Data excerpts:
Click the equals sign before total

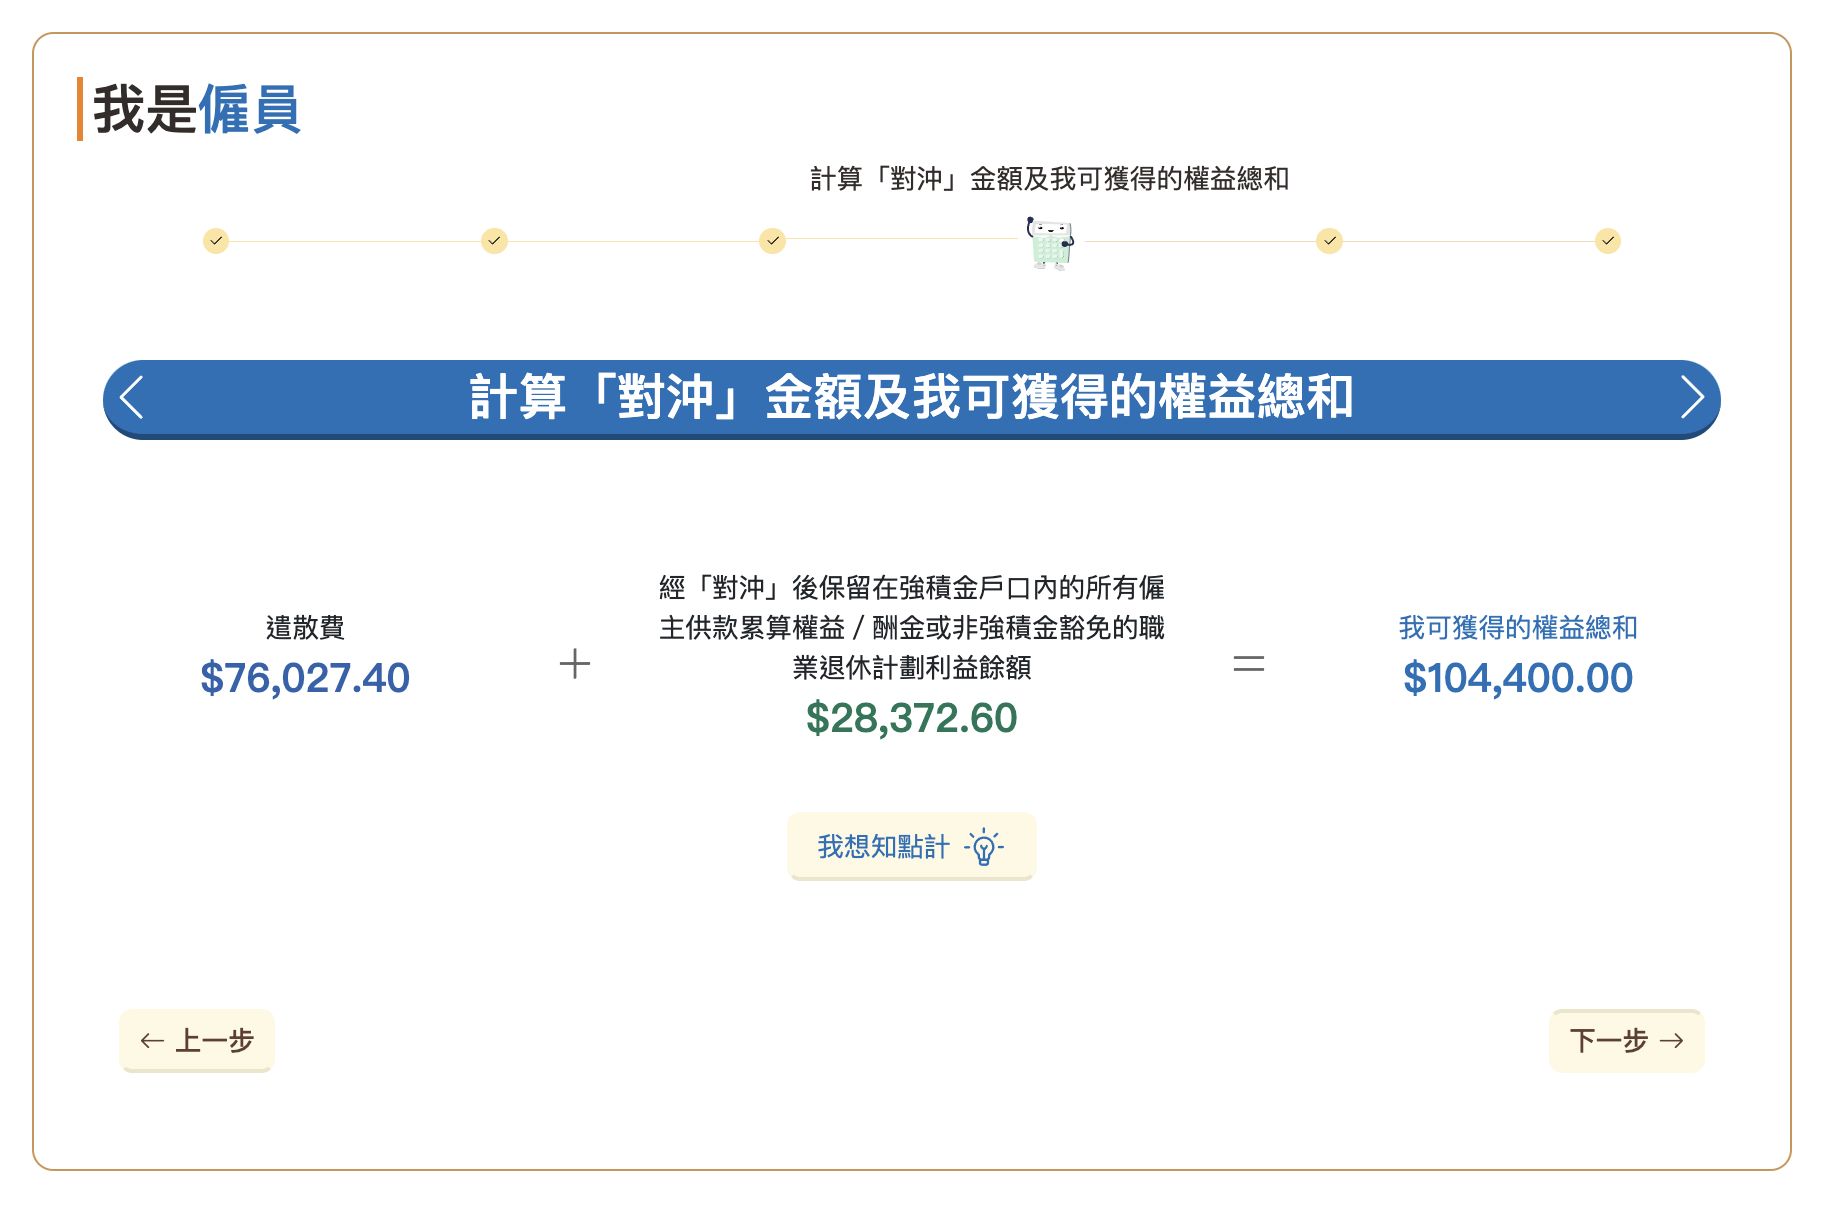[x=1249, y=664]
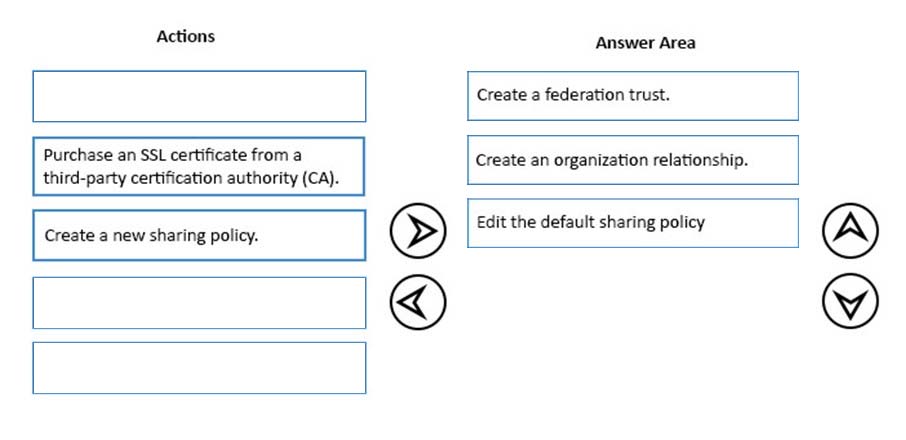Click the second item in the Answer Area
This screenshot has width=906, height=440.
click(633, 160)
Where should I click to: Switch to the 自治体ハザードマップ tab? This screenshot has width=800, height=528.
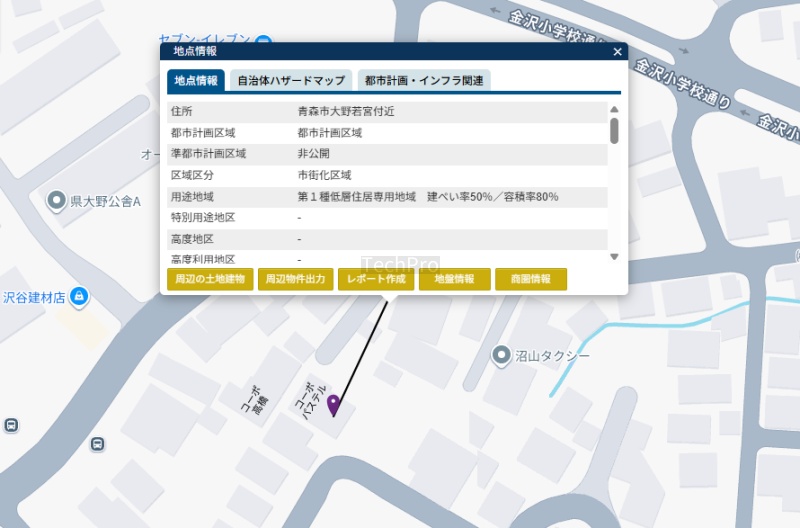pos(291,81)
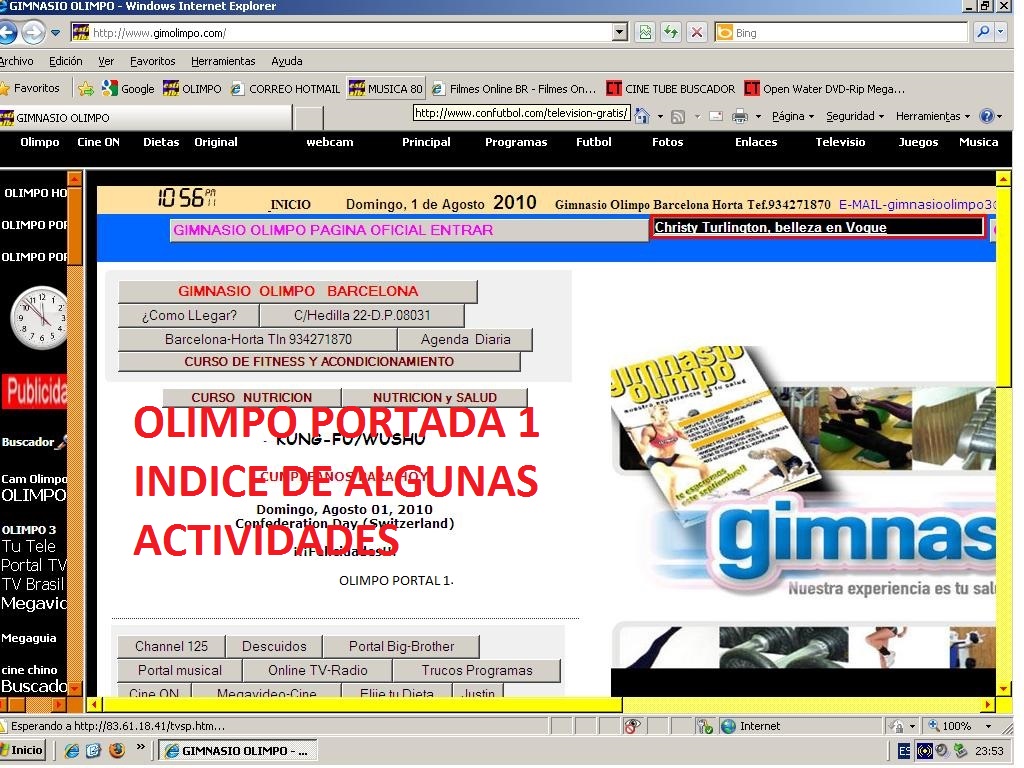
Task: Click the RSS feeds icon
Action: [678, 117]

==

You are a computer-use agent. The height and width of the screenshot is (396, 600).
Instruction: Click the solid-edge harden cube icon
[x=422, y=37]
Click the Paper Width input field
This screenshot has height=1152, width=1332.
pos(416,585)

--

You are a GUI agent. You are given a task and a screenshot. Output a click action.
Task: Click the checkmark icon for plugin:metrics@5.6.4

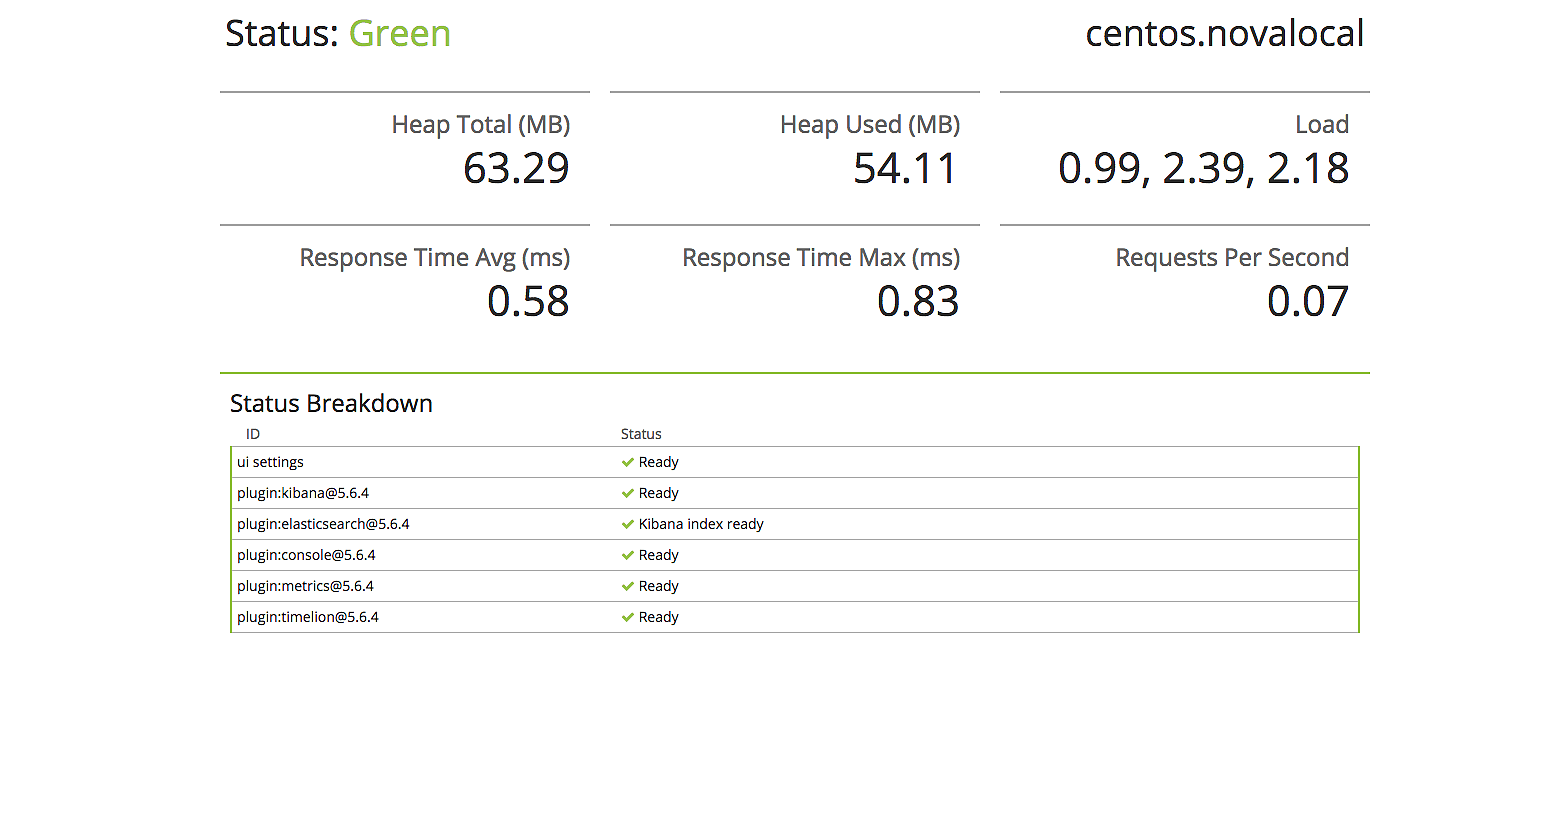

What to do: Each line that holds the string "agent" counts once. Give the total for the listing and nothing else.

Response to this exercise: 2